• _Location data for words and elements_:
● ● ● ● ●
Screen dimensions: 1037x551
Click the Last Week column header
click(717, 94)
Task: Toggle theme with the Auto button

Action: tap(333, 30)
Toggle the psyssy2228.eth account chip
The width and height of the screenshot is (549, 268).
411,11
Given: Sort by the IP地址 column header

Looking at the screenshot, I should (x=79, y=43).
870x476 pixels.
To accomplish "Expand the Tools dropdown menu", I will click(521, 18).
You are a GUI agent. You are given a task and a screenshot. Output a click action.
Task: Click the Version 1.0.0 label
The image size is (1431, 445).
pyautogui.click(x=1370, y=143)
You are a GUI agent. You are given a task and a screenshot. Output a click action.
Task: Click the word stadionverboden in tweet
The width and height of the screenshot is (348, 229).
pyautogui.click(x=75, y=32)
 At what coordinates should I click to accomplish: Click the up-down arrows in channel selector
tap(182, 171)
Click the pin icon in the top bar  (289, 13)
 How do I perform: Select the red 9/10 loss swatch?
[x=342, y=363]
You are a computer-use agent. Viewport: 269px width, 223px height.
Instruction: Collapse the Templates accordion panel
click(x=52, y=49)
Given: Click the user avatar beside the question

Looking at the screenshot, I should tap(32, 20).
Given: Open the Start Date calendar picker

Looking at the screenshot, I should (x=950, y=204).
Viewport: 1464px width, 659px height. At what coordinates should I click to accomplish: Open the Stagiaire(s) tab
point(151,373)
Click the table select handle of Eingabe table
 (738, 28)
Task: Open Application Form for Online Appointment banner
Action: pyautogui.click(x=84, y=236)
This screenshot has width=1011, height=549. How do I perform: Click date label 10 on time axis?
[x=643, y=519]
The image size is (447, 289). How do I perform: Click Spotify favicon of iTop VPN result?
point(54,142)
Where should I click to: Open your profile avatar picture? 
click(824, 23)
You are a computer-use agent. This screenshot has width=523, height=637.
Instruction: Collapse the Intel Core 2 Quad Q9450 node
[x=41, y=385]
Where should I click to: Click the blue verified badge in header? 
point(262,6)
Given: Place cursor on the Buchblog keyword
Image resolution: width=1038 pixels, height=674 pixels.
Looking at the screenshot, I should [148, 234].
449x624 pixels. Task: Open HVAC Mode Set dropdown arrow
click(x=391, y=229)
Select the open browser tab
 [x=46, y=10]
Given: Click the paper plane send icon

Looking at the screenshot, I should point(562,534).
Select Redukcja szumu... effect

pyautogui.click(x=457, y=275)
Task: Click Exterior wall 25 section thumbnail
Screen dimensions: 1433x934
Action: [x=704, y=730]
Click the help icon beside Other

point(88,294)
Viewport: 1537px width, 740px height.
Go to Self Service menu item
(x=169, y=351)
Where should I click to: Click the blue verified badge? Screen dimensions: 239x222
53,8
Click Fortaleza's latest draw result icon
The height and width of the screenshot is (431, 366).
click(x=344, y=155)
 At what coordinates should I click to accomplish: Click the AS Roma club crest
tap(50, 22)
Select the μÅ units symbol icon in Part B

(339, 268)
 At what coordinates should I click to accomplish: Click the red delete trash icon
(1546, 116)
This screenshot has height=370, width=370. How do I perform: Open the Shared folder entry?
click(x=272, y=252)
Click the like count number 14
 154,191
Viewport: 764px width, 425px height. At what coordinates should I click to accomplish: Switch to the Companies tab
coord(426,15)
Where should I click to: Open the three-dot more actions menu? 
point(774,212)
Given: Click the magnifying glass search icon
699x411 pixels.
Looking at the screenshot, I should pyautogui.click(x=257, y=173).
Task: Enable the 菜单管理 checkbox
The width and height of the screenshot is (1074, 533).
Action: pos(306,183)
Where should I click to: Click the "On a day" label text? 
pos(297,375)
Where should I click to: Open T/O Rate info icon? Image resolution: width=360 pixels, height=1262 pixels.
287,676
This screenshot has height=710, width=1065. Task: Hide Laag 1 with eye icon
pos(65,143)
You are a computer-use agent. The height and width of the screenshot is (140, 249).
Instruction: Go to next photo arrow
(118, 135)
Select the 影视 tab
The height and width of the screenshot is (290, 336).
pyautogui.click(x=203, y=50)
● ● ● ● ●
• _Stated exercise_:
Can you lay out every line of the rows above as a JSON list of strings, one string per line, with the blank lines skipped?

• _Written response_:
[
  "Screen dimensions: 1037x551",
  "Click the Last Week column header",
  "click(717, 94)",
  "Task: Toggle theme with the Auto button",
  "Action: tap(333, 30)",
  "Toggle the psyssy2228.eth account chip",
  "The width and height of the screenshot is (549, 268).",
  "411,11",
  "Given: Sort by the IP地址 column header",
  "Looking at the screenshot, I should (x=79, y=43).",
  "870x476 pixels.",
  "To accomplish \"Expand the Tools dropdown menu\", I will click(521, 18).",
  "You are a GUI agent. You are given a task and a screenshot. Output a click action.",
  "Task: Click the Version 1.0.0 label",
  "The image size is (1431, 445).",
  "pyautogui.click(x=1370, y=143)",
  "You are a GUI agent. You are given a task and a screenshot. Output a click action.",
  "Task: Click the word stadionverboden in tweet",
  "The width and height of the screenshot is (348, 229).",
  "pyautogui.click(x=75, y=32)",
  " At what coordinates should I click to accomplish: Click the up-down arrows in channel selector",
  "tap(182, 171)",
  "Click the pin icon in the top bar  (289, 13)",
  " How do I perform: Select the red 9/10 loss swatch?",
  "[x=342, y=363]",
  "You are a computer-use agent. Viewport: 269px width, 223px height.",
  "Instruction: Collapse the Templates accordion panel",
  "click(x=52, y=49)",
  "Given: Click the user avatar beside the question",
  "Looking at the screenshot, I should tap(32, 20).",
  "Given: Open the Start Date calendar picker",
  "Looking at the screenshot, I should (x=950, y=204).",
  "Viewport: 1464px width, 659px height. At what coordinates should I click to accomplish: Open the Stagiaire(s) tab",
  "point(151,373)",
  "Click the table select handle of Eingabe table",
  " (738, 28)",
  "Task: Open Application Form for Online Appointment banner",
  "Action: pyautogui.click(x=84, y=236)",
  "This screenshot has width=1011, height=549. How do I perform: Click date label 10 on time axis?",
  "[x=643, y=519]",
  "The image size is (447, 289). How do I perform: Click Spotify favicon of iTop VPN result?",
  "point(54,142)",
  "Where should I click to: Open your profile avatar picture? ",
  "click(824, 23)",
  "You are a computer-use agent. This screenshot has width=523, height=637.",
  "Instruction: Collapse the Intel Core 2 Quad Q9450 node",
  "[x=41, y=385]",
  "Where should I click to: Click the blue verified badge in header? ",
  "point(262,6)",
  "Given: Place cursor on the Buchblog keyword",
  "Image resolution: width=1038 pixels, height=674 pixels.",
  "Looking at the screenshot, I should [148, 234].",
  "449x624 pixels. Task: Open HVAC Mode Set dropdown arrow",
  "click(x=391, y=229)",
  "Select the open browser tab",
  " [x=46, y=10]",
  "Given: Click the paper plane send icon",
  "Looking at the screenshot, I should point(562,534).",
  "Select Redukcja szumu... effect",
  "pyautogui.click(x=457, y=275)",
  "Task: Click Exterior wall 25 section thumbnail",
  "Screen dimensions: 1433x934",
  "Action: [x=704, y=730]",
  "Click the help icon beside Other",
  "point(88,294)",
  "Viewport: 1537px width, 740px height.",
  "Go to Self Service menu item",
  "(x=169, y=351)",
  "Where should I click to: Click the blue verified badge? Screen dimensions: 239x222",
  "53,8",
  "Click Fortaleza's latest draw result icon",
  "The height and width of the screenshot is (431, 366).",
  "click(x=344, y=155)",
  " At what coordinates should I click to accomplish: Click the AS Roma club crest",
  "tap(50, 22)",
  "Select the μÅ units symbol icon in Part B",
  "(339, 268)",
  " At what coordinates should I click to accomplish: Click the red delete trash icon",
  "(1546, 116)",
  "This screenshot has height=370, width=370. How do I perform: Open the Shared folder entry?",
  "click(x=272, y=252)",
  "Click the like count number 14",
  " 154,191",
  "Viewport: 764px width, 425px height. At what coordinates should I click to accomplish: Switch to the Companies tab",
  "coord(426,15)",
  "Where should I click to: Open the three-dot more actions menu? ",
  "point(774,212)",
  "Given: Click the magnifying glass search icon",
  "699x411 pixels.",
  "Looking at the screenshot, I should pyautogui.click(x=257, y=173).",
  "Task: Enable the 菜单管理 checkbox",
  "The width and height of the screenshot is (1074, 533).",
  "Action: pos(306,183)",
  "Where should I click to: Click the \"On a day\" label text? ",
  "pos(297,375)",
  "Where should I click to: Open T/O Rate info icon? Image resolution: width=360 pixels, height=1262 pixels.",
  "287,676",
  "This screenshot has height=710, width=1065. Task: Hide Laag 1 with eye icon",
  "pos(65,143)",
  "You are a computer-use agent. The height and width of the screenshot is (140, 249).",
  "Instruction: Go to next photo arrow",
  "(118, 135)",
  "Select the 影视 tab",
  "The height and width of the screenshot is (290, 336).",
  "pyautogui.click(x=203, y=50)"
]